As Prof. Dieter Helm (who advises the UK government on energy matters) has pointed out, the rest of the world doesn't regard the EU 20-20 by 2020 targets as realistic or credible (and neither it seems do many EU member states). The EU position is mere “political rhetoric” he says. Bearing in mind this lack of seriousness/ realism on the part of the EU, it's not hard to see why the Chinese want to secure huge sums of cash as a kind of insurance policy before making any binding pledge on carbon reductions.

Monday, October 27, 2008

A Warsaw-Beijing pact on climate change?

According to Reuters, the Poles are calling in some heavyweight support in their bid to outflank the EU on tough new conditions for coal burning industries.

Polish Prime Minister Donald Tusk told a press conference in Beijing Thursday:

"I expect that in China we will find an ally for the global climate talks. We are in a similar situation due to our coal-based economies. We cannot allow fighting climate change to destroy them."

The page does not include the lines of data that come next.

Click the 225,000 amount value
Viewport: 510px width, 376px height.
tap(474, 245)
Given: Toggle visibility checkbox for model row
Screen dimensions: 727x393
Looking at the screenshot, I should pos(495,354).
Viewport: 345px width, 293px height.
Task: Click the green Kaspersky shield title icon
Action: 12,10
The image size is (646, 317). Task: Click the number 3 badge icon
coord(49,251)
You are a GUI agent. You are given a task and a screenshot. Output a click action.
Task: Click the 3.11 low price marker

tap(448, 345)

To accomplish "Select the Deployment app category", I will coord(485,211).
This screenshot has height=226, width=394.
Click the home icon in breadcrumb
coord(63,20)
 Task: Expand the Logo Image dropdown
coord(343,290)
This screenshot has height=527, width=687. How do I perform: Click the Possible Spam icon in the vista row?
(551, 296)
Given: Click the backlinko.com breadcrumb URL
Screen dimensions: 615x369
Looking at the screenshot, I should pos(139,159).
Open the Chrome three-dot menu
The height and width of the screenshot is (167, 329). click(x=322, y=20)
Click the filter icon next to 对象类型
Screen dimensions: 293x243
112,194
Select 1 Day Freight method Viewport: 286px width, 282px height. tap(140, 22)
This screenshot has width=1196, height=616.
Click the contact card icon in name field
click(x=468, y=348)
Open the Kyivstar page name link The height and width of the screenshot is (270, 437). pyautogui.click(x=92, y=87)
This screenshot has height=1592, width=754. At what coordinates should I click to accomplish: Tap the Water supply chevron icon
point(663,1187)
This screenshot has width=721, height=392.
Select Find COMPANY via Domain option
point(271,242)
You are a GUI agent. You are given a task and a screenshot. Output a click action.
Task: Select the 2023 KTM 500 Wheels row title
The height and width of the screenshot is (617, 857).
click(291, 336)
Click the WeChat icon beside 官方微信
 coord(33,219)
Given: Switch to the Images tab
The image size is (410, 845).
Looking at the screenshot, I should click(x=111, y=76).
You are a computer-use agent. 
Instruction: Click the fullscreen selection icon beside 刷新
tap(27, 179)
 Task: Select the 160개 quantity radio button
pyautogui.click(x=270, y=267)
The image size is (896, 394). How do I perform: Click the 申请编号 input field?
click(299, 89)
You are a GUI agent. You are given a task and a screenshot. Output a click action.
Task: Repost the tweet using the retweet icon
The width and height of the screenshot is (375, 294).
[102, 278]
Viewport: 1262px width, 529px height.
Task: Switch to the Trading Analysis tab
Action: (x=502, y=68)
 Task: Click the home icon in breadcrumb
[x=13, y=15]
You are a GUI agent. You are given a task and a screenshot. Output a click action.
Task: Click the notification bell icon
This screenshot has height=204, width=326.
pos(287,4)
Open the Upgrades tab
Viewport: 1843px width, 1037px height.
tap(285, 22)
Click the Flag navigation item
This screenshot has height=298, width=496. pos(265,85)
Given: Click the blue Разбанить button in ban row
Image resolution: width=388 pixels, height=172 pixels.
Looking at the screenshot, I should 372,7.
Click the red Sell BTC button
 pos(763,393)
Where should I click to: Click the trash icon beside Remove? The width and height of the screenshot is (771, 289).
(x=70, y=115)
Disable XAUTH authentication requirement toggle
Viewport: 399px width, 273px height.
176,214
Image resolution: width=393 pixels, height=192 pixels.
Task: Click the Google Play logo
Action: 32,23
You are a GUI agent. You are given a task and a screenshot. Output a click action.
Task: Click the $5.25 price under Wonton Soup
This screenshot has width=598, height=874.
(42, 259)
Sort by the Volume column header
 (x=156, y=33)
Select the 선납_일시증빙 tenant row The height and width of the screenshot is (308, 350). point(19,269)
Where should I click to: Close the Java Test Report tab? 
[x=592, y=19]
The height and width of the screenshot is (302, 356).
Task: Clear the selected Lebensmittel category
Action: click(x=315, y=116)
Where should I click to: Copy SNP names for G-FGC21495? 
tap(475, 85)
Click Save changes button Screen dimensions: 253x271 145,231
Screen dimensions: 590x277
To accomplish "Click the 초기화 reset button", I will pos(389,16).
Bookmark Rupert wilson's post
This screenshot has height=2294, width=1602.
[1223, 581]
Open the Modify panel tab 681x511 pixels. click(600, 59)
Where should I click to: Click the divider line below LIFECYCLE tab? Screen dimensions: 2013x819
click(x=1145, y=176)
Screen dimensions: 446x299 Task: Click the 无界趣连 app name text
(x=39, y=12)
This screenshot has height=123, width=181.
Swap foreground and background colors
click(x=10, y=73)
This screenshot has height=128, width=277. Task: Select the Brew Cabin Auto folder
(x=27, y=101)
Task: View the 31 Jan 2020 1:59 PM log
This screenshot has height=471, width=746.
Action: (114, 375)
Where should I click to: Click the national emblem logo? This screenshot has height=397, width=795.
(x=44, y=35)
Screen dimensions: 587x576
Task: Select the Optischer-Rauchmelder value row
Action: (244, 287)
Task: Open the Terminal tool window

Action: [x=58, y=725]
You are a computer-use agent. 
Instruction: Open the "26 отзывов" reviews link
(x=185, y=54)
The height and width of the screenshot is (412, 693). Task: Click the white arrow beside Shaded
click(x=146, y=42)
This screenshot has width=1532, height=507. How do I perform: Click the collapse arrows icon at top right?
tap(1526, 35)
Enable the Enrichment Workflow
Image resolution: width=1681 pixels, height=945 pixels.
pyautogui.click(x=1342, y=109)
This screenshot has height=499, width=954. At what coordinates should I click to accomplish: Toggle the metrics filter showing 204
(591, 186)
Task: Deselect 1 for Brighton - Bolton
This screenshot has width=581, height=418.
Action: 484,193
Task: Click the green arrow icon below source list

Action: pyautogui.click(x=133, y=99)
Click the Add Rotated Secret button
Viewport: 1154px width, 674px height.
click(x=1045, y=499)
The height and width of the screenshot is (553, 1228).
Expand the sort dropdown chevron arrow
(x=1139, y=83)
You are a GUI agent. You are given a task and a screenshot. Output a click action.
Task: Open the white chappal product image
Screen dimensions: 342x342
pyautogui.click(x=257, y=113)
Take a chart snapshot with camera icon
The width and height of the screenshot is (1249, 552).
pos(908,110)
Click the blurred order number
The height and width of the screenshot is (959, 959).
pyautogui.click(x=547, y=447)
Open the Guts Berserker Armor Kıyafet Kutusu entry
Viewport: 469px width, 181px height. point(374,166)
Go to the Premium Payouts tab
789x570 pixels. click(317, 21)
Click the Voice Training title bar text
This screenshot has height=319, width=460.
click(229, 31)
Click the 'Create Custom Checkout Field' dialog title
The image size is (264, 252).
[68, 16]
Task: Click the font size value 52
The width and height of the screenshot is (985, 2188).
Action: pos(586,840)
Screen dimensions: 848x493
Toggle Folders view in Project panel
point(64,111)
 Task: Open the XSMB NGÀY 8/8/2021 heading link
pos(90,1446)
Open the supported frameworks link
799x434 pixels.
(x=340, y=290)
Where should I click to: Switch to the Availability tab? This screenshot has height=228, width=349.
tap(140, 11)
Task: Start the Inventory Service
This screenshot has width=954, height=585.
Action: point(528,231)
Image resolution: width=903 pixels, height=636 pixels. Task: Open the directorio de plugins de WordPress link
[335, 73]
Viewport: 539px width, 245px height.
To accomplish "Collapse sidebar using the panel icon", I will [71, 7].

Any global deal on climate change will be close to useless without Chinese backing, meaning Poland's position would be considerably strengthened by any alliance with Beijing on this issue. This follows earlier endorsement for Warsaw from fellow ex-communist EU members and a big western European power in Italy.

As we argued before, the potential for European consensus on climate change policy has undoubtedly been damaged by the overly interventionist and centralised approach adopted by the Commission.

This bodes ill for any EU agreement by the end of the year, and more importantly, any global deal.